§ **Task prompt**
Once you find the line containing "The height and width of the screenshot is (630, 800).", please retype it and every line after it to the end of the entries, exactly and with nothing added.

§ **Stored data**
= Beginning of Section =

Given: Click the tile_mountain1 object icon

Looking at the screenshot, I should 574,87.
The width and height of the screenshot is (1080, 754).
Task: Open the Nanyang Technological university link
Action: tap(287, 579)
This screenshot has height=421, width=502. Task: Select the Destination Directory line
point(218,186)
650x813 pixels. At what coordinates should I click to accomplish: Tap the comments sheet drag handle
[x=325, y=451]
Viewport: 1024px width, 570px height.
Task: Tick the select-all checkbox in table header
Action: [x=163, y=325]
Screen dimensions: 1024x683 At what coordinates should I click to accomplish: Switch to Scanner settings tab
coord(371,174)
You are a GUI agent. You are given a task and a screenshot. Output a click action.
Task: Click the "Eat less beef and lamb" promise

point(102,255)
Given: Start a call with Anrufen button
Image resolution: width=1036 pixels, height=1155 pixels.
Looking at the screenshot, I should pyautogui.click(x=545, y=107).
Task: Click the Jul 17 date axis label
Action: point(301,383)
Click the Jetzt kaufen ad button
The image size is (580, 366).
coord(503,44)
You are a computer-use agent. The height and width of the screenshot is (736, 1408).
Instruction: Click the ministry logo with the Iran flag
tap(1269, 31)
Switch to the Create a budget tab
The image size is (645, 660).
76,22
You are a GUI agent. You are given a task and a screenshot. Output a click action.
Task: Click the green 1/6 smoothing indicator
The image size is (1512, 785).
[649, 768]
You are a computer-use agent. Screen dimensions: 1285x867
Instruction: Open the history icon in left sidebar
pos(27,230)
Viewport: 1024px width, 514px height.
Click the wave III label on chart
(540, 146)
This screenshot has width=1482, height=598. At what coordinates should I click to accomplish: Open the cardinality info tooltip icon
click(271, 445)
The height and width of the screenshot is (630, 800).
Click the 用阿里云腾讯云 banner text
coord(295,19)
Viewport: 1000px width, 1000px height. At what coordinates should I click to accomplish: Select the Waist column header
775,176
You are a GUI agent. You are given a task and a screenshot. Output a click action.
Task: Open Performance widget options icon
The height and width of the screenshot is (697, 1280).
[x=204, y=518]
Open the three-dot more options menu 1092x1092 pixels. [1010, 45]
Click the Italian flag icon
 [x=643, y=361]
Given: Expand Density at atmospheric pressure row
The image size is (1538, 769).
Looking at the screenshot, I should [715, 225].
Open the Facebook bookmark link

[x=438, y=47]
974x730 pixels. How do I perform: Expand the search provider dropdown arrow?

= End of Section =

§ **Response**
The height and width of the screenshot is (630, 800).
Click the 用阿里云腾讯云 banner text
coord(295,19)
Viewport: 1000px width, 1000px height. At what coordinates should I click to accomplish: Select the Waist column header
775,176
You are a GUI agent. You are given a task and a screenshot. Output a click action.
Task: Open Performance widget options icon
The height and width of the screenshot is (697, 1280).
[x=204, y=518]
Open the three-dot more options menu 1092x1092 pixels. [1010, 45]
Click the Italian flag icon
 [x=643, y=361]
Given: Expand Density at atmospheric pressure row
The image size is (1538, 769).
Looking at the screenshot, I should [715, 225].
Open the Facebook bookmark link

[x=438, y=47]
974x730 pixels. How do I perform: Expand the search provider dropdown arrow?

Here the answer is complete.